* _Consigne_
Remplacez "Raw" par "Telnet" dans les lignes qui vont de celle contenant "Select the Raw connection type" jusqu'à celle contenant "point(196,352)", toutes deux incluses, et réécrivez ces lignes sans autre modification. Ne reproduisez pas les images dans votre réponse.

* _Entrées fournies_
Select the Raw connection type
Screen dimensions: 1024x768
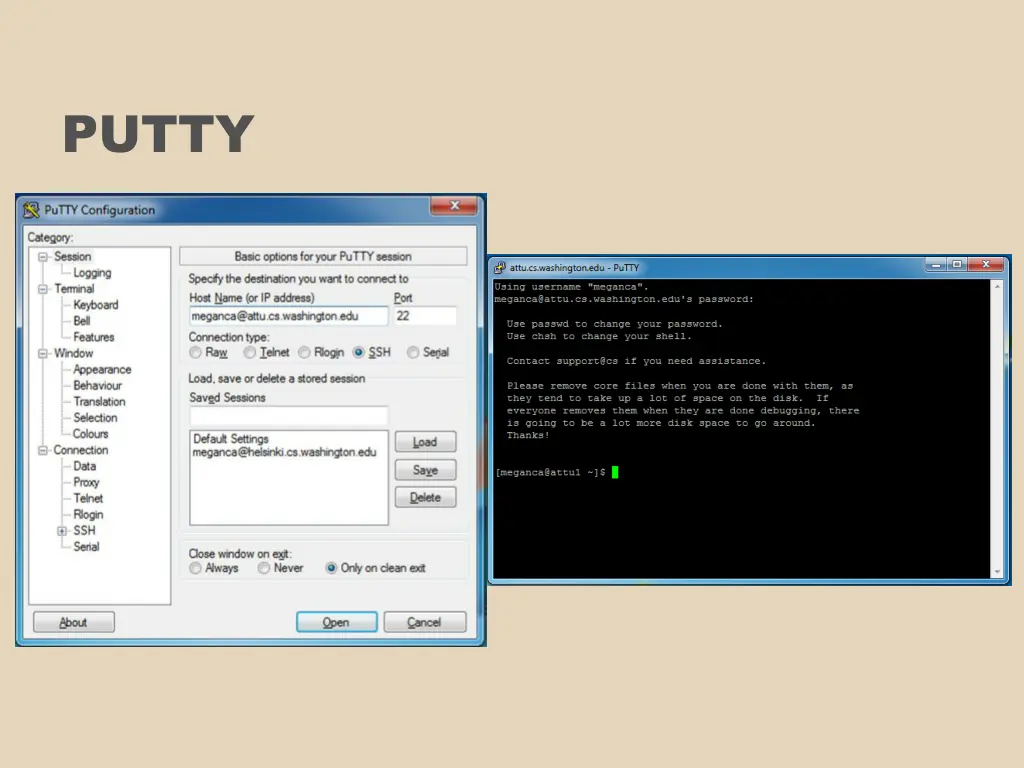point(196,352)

* * *

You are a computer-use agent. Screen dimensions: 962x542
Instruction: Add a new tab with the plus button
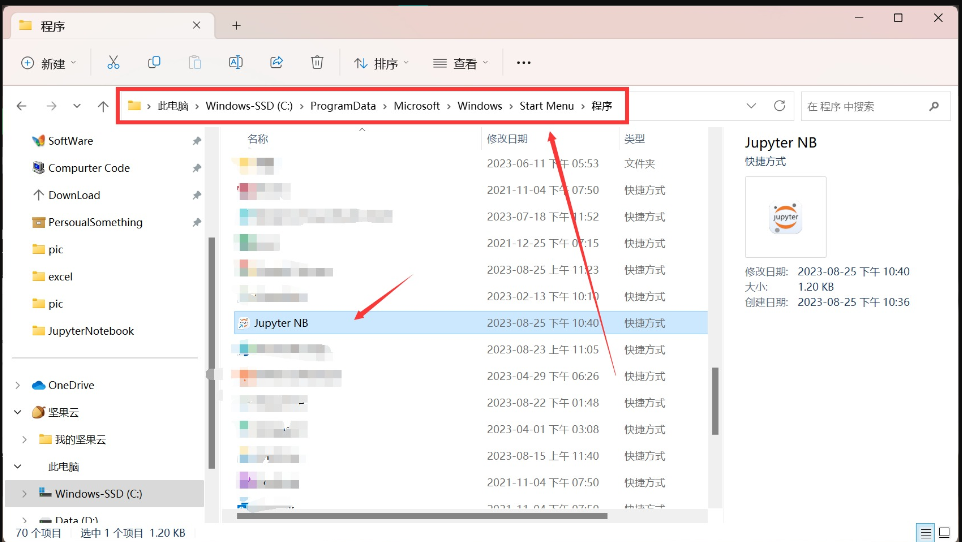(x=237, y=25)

* _Réponse rédigée_
Select the Telnet connection type
Screen dimensions: 1024x768
point(196,352)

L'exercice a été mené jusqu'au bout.